UKC

New Font 8B+ for Solly Kemball-Dorey at Hartland, Devon

© Mikey Cleverdon

19-year-old Solly Kemball-Dorey has climbed his first Font 8B+ at  Hartland Quay, Devon. The problem was a first ascent and links two of James Squires' problems - The Vault (Font 8B) and Autobahn (Font 8A+). He has named the problem The Speed of Light.

In recent months, Solly has been making his way through some of the hardest problems in the south-west. Back in July, he climbed a Font 8B version of Revolt at Hartland. In September, he was back at Harland attempting The Vault (Font 8B) which was a six-month process for him. At  Tintagel North, he climbed Alex Waterhouse's Merlin's beard, a Font 8B that Solly has described as 'a real head game.' He repeatedly fell off the final moves of the 21-move endurance-based problem before completing it at the end of September.

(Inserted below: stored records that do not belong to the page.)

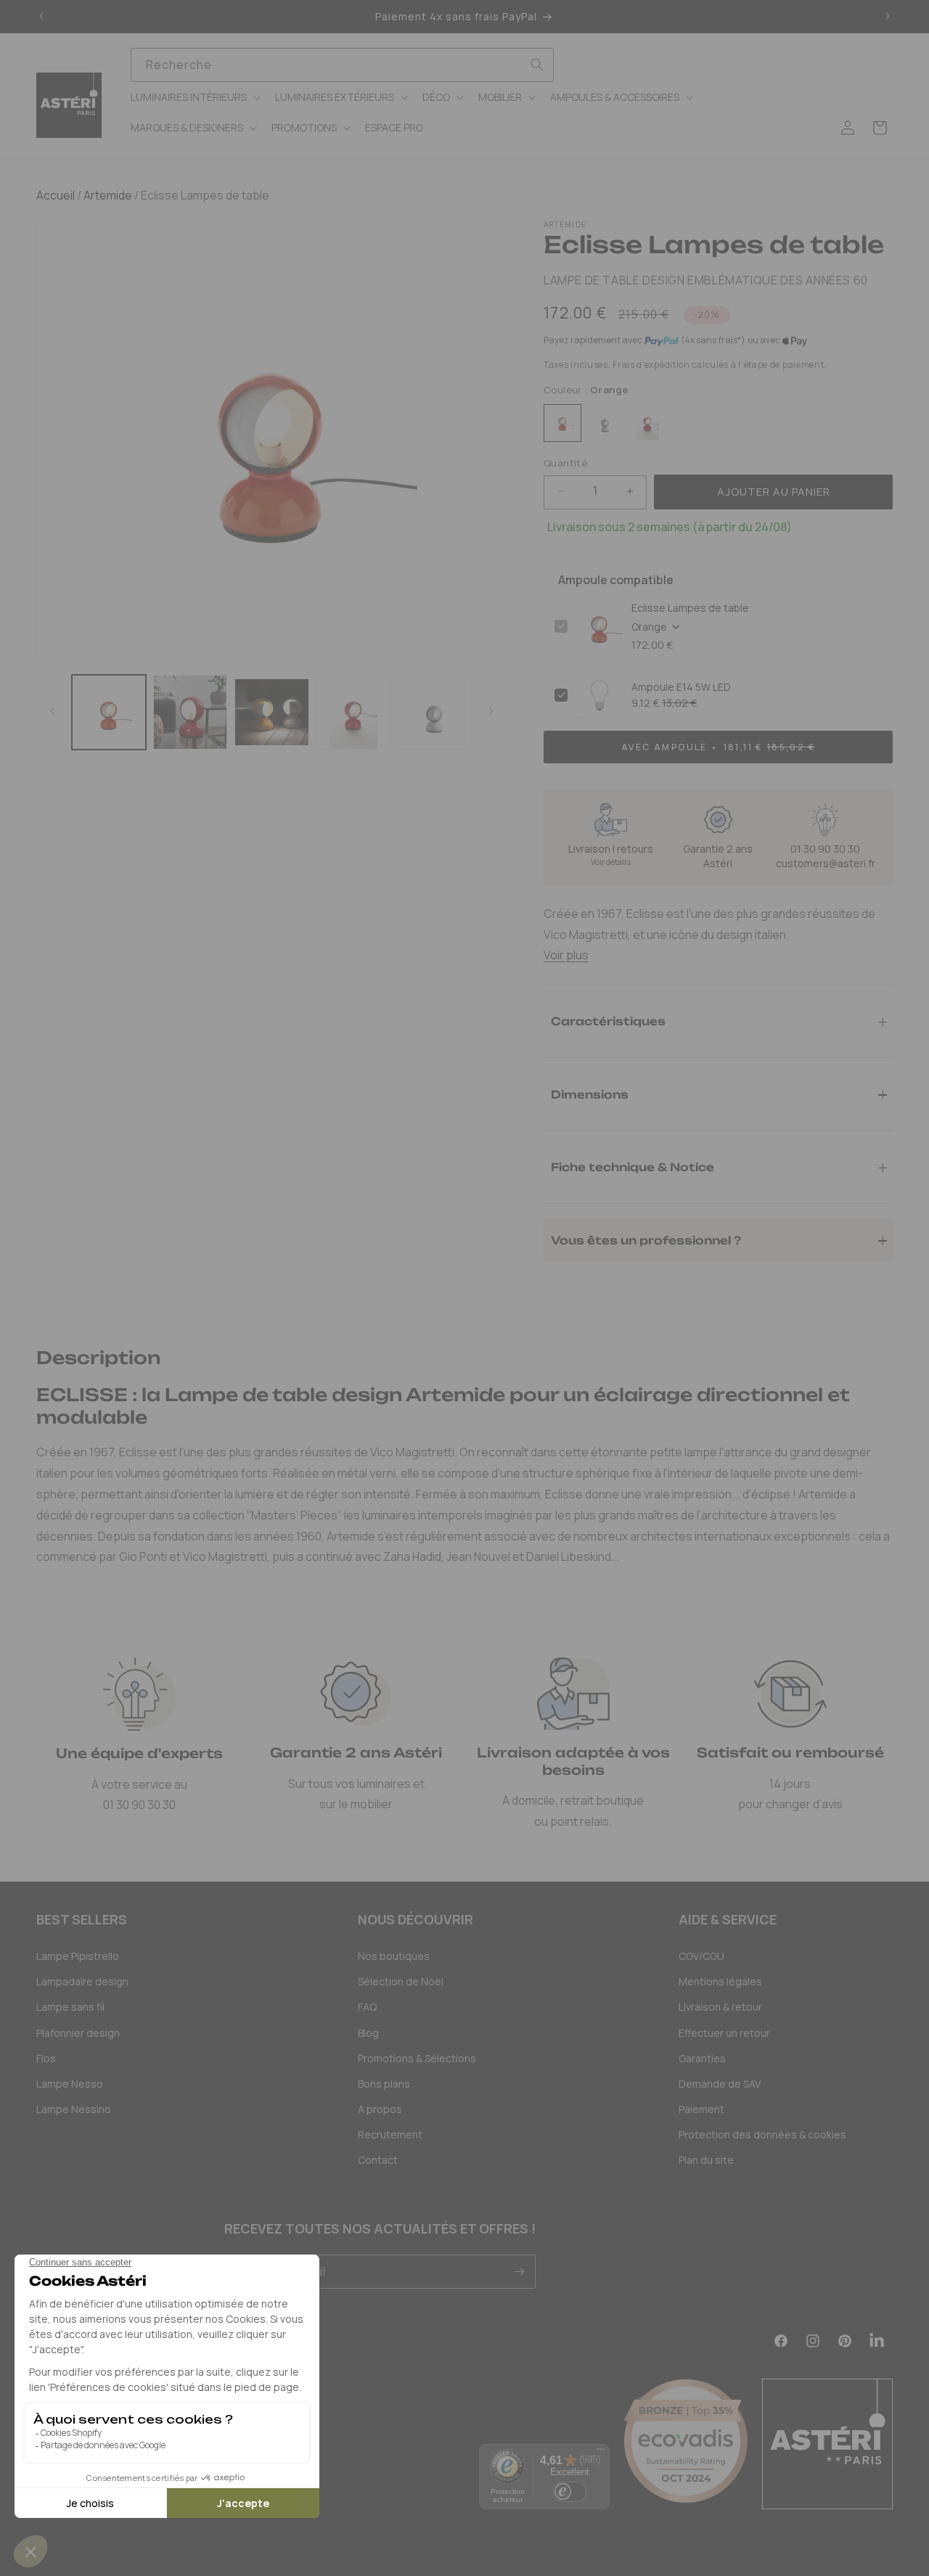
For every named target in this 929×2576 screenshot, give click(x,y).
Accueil (55, 195)
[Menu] (601, 2452)
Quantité (565, 462)
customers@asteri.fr (825, 863)
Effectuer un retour (724, 2033)
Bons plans (384, 2084)
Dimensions (590, 1094)
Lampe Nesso (69, 2084)
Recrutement (390, 2134)
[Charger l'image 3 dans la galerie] (271, 712)
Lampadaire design (82, 1981)
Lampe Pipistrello (77, 1956)
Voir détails (611, 861)
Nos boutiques (394, 1956)
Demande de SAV (720, 2084)
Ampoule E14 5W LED (681, 687)
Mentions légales (720, 1981)
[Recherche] (537, 65)
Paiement (701, 2109)
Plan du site (706, 2160)
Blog (368, 2033)
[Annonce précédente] (41, 16)
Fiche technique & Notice (632, 1166)
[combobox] (342, 65)
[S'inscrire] (519, 2272)
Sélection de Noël (400, 1981)
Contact (378, 2160)
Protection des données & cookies (762, 2134)
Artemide (106, 195)
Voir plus (566, 955)
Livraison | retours (610, 849)
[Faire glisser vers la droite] (491, 712)
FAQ (367, 2007)
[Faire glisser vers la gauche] (52, 712)
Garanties (702, 2058)
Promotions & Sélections (417, 2058)
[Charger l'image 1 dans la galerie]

When he's not repeating climbs, Solly has an appetite for finding and developing new ones. He describes the possibilities in the south-west as 'endless.'

'New crags are being found every month or so on the coast because it's 100 odd miles of rock which is constantly changing every winter due to the storms. I enjoy getting first ascents as you get to climb something new and explore places where not many, if any, people have been. I have also climbed most of the boulders on the Culm Coast and don't have the time to be travelling constantly.'

Solly has climbed some king lines and hard additions on the coast; Rusty Gem (Font 8A+) at  Lynmouth, A Race Against Death (Font 8A) and Brawlhalla (Font 8A+) to name a few.

His hardest first ascent so far is The Speed of Light, a link-up of the hardest moves on the  Hartland Quay. He knew the individual sections well from his ascents of The Vault and Autobahn, but the difficulty meant that it still took 2-3 months to complete.

Solly has been climbing for the past ten years and was a competition climber for seven of them. In 2017, he dropped out of the GB development squad and took a trip to Switzerland with his coach, Tom Bunn, which drastically altered his focus. His improvement has been fast - in April of 2019, he climbed his first Font 8A+ and a year and a half later, he's nearly run out of climbs in the south-west!